• **Exercise**: Would you output the entries below only from the line containing "About (523, 2063)" through the line containing "搭乘觀光計程車暢遊小樽市內 5小時行程 - 小樽 (68, 550)", exactly as they stand and with both ends included?

• **Excerpted records**:

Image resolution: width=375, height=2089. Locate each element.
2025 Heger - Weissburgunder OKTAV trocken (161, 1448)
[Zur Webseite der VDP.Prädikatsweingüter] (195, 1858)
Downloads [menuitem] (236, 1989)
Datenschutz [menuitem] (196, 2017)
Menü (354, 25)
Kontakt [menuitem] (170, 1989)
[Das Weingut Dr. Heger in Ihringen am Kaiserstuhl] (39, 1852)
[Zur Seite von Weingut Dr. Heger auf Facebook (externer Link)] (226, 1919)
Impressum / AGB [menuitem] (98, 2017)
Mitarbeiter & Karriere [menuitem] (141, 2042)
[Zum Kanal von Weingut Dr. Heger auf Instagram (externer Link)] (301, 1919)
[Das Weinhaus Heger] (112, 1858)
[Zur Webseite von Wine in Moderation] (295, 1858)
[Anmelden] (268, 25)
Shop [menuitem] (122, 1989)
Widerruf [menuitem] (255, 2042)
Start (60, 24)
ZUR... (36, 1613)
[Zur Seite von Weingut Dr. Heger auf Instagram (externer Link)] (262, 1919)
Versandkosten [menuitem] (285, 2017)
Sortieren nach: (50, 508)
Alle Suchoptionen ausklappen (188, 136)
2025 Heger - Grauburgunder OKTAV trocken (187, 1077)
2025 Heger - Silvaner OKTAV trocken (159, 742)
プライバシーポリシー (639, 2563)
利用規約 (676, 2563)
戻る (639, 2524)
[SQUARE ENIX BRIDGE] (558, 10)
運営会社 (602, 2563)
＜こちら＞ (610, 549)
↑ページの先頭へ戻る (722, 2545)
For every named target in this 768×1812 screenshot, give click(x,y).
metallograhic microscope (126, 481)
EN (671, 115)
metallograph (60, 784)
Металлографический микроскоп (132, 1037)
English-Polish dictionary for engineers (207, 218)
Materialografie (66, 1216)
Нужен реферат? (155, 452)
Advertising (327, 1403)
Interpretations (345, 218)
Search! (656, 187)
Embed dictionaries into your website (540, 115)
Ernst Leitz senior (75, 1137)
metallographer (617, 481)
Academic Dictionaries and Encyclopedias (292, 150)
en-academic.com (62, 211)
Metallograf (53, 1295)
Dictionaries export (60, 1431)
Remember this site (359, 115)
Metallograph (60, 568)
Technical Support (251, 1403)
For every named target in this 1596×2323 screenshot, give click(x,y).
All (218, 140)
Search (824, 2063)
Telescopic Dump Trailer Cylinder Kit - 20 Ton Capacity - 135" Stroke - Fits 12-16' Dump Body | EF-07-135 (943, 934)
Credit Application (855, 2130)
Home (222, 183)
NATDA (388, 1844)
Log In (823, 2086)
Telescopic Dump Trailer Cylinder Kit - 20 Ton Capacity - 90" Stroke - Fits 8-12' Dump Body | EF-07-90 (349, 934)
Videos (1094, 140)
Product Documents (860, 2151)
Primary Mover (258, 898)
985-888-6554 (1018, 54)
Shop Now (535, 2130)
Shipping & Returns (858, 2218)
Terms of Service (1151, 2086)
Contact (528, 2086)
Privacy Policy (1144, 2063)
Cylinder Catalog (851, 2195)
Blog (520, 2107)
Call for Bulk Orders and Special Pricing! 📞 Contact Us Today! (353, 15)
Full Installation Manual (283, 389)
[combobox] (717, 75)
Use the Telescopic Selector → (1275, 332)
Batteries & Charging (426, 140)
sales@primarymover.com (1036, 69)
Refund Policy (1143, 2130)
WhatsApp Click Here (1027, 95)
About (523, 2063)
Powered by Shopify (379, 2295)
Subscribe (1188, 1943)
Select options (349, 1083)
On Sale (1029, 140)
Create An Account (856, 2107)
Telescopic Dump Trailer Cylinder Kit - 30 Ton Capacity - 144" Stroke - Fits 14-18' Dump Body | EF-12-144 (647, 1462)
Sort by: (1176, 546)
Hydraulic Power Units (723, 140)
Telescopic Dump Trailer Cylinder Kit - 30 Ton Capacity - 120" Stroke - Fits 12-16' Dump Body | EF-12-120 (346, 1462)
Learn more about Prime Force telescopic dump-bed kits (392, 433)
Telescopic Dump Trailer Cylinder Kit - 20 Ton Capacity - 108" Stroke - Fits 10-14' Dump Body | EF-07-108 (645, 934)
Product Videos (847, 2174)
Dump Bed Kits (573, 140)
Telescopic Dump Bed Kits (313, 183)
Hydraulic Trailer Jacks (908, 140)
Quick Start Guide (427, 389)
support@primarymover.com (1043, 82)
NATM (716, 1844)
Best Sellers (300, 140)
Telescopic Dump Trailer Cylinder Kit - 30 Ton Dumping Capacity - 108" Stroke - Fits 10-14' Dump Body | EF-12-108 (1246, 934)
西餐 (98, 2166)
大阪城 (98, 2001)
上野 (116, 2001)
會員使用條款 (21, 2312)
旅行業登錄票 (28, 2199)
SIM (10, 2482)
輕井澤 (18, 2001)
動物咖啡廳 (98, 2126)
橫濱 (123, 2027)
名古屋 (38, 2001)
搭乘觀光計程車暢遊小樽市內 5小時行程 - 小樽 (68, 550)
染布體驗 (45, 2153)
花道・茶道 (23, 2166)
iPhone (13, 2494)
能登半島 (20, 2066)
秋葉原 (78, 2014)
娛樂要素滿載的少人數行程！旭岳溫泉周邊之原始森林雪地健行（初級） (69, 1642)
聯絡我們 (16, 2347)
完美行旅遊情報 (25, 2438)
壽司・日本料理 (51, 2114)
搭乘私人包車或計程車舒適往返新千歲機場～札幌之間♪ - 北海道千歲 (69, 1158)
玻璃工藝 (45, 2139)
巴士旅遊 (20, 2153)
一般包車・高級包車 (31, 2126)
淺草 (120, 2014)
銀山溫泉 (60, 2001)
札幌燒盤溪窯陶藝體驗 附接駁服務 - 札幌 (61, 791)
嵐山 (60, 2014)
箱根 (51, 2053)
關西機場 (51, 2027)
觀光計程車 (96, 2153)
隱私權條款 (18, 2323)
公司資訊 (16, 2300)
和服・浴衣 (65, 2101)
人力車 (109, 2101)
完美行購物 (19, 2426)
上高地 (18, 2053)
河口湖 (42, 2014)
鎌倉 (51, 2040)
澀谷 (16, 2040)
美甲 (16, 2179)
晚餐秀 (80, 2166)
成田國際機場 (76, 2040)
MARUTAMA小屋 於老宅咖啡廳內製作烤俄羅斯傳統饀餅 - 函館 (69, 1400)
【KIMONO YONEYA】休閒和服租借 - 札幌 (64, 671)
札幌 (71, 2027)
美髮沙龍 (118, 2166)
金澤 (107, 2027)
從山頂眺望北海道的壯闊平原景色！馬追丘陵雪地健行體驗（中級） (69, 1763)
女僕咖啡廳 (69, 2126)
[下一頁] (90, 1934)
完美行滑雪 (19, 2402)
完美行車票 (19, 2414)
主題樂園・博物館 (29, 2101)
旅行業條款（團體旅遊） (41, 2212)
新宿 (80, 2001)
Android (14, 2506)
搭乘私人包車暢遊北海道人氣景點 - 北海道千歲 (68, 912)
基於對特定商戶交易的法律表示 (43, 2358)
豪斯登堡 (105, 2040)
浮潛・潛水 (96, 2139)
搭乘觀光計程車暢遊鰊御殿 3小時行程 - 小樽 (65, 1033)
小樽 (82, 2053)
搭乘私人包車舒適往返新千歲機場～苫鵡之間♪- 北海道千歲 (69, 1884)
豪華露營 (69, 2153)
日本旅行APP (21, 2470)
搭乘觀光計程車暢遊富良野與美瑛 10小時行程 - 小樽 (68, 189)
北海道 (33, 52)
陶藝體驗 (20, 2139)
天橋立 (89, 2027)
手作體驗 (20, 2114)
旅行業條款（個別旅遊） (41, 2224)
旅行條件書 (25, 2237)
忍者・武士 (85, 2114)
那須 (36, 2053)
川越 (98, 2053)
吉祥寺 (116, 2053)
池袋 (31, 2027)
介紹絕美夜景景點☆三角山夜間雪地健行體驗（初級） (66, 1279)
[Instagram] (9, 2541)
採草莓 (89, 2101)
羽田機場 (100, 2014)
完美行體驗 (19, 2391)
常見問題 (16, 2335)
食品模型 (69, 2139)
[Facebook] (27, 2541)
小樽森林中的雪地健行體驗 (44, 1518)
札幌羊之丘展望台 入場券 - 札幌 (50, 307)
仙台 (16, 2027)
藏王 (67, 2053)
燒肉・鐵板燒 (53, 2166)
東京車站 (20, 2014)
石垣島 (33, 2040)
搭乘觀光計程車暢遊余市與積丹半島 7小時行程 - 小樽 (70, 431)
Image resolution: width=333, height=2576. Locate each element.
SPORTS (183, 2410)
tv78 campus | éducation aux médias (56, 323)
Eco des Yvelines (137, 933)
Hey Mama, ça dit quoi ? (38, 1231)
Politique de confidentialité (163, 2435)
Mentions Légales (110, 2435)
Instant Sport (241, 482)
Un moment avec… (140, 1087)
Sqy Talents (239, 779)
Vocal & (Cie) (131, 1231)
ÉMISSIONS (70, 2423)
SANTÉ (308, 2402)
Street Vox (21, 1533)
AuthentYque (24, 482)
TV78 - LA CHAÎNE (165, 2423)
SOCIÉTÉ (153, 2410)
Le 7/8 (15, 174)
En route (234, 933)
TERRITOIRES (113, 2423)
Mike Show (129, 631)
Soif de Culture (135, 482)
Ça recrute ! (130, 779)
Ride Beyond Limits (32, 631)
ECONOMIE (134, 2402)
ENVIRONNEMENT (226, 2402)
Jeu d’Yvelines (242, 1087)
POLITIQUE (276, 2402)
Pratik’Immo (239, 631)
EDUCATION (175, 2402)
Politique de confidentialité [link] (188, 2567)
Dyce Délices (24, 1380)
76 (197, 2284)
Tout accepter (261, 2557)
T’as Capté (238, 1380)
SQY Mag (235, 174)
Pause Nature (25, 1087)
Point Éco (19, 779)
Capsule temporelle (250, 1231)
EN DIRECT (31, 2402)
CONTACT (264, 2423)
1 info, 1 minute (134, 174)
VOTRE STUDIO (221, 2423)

• **Task output**:
About (523, 2063)
Powered by Shopify (379, 2295)
Subscribe (1188, 1943)
Select options (349, 1083)
On Sale (1029, 140)
Create An Account (856, 2107)
Telescopic Dump Trailer Cylinder Kit - 30 Ton Capacity - 144" Stroke - Fits 14-18' Dump Body | EF-12-144 (647, 1462)
Sort by: (1176, 546)
Hydraulic Power Units (723, 140)
Telescopic Dump Trailer Cylinder Kit - 30 Ton Capacity - 120" Stroke - Fits 12-16' Dump Body | EF-12-120 (346, 1462)
Learn more about Prime Force telescopic dump-bed kits (392, 433)
Telescopic Dump Trailer Cylinder Kit - 20 Ton Capacity - 108" Stroke - Fits 10-14' Dump Body | EF-07-108 (645, 934)
Product Videos (847, 2174)
Dump Bed Kits (573, 140)
Telescopic Dump Bed Kits (313, 183)
Hydraulic Trailer Jacks (908, 140)
Quick Start Guide (427, 389)
support@primarymover.com (1043, 82)
NATM (716, 1844)
Best Sellers (300, 140)
Telescopic Dump Trailer Cylinder Kit - 30 Ton Dumping Capacity - 108" Stroke - Fits 10-14' Dump Body | EF-12-108 (1246, 934)
西餐 (98, 2166)
大阪城 (98, 2001)
上野 (116, 2001)
會員使用條款 (21, 2312)
旅行業登錄票 (28, 2199)
SIM (10, 2482)
輕井澤 (18, 2001)
動物咖啡廳 (98, 2126)
橫濱 (123, 2027)
名古屋 (38, 2001)
搭乘觀光計程車暢遊小樽市內 5小時行程 - 小樽 (68, 550)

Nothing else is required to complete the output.